A 1960s ground-floor studio in Madrid’s Tetuán district, rebooted for everyday living by architects Jorge Borondo and Ana Petra Moriyón.
A slice of early sun slips under the street-side shutters and skims across a low timber platform just inside the door. One gentle step up and you’re in a quieter register: city grit outside, warm grain underfoot. The plinth hides shoes and power cords behind flush birch doors, while three concrete steps—precise as a carpenter’s off-cut—hug its flank and lead you to the main floor in a single, easy motion.
The apartment runs only 81 square meters, so every line counts.

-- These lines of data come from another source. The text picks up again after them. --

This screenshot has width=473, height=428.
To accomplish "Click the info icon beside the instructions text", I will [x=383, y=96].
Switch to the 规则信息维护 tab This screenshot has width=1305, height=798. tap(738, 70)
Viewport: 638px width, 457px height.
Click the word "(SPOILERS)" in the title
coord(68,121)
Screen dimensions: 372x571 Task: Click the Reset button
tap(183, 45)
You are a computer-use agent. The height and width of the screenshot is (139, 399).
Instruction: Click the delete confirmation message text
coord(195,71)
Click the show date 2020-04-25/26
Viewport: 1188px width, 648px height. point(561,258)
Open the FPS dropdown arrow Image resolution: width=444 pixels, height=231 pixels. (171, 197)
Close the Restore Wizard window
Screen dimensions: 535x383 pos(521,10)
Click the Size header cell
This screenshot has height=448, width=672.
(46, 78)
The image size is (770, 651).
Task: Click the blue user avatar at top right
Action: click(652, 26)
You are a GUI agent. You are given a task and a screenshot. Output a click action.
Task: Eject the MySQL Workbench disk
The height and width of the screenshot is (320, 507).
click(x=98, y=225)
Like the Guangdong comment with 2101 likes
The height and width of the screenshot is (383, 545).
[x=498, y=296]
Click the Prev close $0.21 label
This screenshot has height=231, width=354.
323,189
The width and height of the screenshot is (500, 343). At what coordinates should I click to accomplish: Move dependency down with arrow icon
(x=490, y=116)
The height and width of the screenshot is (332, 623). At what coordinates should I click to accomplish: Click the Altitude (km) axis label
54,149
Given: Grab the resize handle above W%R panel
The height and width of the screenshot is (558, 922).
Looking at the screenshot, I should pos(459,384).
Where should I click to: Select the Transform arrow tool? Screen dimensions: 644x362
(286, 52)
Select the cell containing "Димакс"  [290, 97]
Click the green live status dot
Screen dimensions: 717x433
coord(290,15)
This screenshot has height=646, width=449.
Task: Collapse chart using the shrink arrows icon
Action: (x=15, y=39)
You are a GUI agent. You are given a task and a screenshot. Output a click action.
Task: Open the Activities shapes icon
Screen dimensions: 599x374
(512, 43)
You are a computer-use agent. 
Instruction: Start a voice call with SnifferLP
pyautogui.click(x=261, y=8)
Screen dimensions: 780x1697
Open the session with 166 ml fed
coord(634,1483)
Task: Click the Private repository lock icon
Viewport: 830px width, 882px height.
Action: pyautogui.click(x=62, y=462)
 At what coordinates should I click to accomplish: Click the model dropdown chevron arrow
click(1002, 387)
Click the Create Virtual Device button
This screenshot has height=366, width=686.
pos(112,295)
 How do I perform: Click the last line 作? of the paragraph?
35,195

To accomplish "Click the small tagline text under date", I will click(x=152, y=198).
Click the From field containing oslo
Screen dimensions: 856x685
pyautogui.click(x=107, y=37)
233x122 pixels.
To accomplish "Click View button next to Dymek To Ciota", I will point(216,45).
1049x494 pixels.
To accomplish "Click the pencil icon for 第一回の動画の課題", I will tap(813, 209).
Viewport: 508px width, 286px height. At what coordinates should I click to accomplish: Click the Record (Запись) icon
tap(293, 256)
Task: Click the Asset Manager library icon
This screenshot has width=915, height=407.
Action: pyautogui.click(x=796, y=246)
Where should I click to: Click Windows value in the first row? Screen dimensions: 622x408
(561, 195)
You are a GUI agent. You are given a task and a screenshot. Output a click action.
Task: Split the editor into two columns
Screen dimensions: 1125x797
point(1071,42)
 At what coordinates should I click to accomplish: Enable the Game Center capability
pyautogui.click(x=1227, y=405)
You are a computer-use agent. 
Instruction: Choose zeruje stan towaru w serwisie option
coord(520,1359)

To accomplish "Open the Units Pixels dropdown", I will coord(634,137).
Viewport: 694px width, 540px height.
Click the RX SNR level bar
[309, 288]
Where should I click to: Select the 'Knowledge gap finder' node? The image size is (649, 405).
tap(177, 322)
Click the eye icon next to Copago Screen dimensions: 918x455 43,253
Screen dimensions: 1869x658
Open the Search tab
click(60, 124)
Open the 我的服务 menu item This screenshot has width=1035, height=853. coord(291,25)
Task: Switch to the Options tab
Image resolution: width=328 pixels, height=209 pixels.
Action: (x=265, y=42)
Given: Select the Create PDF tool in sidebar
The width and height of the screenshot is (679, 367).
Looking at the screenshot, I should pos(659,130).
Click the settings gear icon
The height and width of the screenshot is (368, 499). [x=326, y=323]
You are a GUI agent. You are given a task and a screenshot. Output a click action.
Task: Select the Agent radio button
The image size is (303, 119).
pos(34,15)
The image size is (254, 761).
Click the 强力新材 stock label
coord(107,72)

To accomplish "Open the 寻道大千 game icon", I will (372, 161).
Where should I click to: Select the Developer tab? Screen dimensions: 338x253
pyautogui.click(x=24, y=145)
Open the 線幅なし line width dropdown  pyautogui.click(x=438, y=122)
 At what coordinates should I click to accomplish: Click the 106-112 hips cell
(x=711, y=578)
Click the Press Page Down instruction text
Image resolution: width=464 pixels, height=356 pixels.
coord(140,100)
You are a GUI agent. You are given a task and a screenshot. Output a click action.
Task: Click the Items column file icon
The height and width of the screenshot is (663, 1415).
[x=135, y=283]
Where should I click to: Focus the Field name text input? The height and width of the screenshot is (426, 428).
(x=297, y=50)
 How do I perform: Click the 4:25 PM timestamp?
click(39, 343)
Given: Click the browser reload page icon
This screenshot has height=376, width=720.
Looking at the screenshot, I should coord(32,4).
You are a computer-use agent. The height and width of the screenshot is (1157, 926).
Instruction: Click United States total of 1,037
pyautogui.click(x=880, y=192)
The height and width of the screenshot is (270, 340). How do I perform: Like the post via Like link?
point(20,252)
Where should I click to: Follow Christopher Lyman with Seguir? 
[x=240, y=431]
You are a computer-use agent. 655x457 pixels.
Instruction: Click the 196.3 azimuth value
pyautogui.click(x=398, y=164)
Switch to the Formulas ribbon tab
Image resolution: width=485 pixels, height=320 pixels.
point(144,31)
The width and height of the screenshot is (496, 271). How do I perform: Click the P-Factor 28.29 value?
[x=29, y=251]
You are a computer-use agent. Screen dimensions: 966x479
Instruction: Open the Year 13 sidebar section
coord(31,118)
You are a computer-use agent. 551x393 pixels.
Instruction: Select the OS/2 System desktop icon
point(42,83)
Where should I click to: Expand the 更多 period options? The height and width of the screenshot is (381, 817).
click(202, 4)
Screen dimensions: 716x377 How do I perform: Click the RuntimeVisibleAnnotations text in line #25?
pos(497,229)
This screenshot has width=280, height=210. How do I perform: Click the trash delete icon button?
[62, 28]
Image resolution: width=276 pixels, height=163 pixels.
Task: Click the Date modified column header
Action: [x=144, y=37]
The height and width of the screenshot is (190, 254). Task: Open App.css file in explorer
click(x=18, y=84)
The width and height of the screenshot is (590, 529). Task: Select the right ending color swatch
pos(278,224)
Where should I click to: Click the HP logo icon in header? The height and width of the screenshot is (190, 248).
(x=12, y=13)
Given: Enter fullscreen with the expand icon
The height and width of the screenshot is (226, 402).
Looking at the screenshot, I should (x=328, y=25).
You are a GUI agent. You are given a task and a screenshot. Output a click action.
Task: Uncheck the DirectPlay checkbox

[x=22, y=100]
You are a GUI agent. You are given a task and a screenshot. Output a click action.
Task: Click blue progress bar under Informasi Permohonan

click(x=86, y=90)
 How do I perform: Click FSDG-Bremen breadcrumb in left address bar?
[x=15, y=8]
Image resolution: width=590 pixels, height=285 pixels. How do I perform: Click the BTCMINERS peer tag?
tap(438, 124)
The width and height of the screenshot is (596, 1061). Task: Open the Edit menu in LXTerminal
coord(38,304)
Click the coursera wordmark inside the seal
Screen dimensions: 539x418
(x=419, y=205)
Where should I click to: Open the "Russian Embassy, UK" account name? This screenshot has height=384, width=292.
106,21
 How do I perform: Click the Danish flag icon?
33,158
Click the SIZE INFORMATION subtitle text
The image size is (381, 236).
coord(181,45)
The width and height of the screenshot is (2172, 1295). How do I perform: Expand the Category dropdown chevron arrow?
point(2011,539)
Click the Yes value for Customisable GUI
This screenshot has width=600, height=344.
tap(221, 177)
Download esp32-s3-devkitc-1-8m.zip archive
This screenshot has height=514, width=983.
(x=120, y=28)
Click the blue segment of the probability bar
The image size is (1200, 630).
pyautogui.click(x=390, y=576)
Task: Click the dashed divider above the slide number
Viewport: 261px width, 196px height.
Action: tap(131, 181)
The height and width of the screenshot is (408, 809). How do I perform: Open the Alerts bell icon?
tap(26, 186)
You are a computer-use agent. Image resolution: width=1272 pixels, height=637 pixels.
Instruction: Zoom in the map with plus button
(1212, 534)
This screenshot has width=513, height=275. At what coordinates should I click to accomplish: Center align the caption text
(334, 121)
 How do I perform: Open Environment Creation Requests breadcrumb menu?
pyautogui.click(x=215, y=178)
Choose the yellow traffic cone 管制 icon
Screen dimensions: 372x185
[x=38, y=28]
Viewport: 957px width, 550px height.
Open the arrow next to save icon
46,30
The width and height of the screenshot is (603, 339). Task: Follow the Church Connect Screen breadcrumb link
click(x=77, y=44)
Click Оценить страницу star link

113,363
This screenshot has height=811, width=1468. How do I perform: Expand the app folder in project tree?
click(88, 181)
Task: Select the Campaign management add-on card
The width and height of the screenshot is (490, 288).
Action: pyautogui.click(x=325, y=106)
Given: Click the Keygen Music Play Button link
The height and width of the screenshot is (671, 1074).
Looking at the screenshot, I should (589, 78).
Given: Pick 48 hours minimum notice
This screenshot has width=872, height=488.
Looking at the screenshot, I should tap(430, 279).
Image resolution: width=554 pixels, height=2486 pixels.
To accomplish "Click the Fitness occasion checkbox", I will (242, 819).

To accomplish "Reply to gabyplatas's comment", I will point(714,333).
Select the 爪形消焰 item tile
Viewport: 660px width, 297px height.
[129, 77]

Borondo and Moriyón pulled the plan taut: street façade at one end, courtyard glass at the other, nothing in between to block the view—or the breeze. Along the north wall, the kitchen keeps its words to itself: pale birch fronts, carved finger pulls, a stainless counter that catches daylight like a mirror in soft focus. Even the plumbing owns its role, a white pipe strapped to a raw concrete beam with a single metal clamp.
Behind this clear-cut line sits the project’s party trick—a bathroom that opens on two sides, knitting the primary bedroom to a flex room that covers guest duty, Zoom call backdrops, or late-night movie marathons. Slide a panel here, pivot a door there, and the layout drifts from loft-like openness to two-bedroom privacy without dragging furniture across the floor.
Materials stay on repeat: concrete left rough enough to remember its shutter boards; self-levelling mortar underfoot, chalk-matte and cool; birch and oak warming the touch points; stainless steel making brief, targeted cameos where water lives. The cadence reads like a four-bar loop—cool, warm, cool, warm—steady enough to disappear until you stop and notice.
Toward dusk, three coin-sized ventilation holes punched high in a plaster panel turn into tiny sundials, spinning soft discs of light across the floorboards. It’s a small moment, but it sums up Casa Teruel’s quiet confidence: let the structure breathe, let the light wander, and let the occupants decide the rest. The apartment doesn’t shout its cleverness—it just keeps the stage clear so life can do the talking.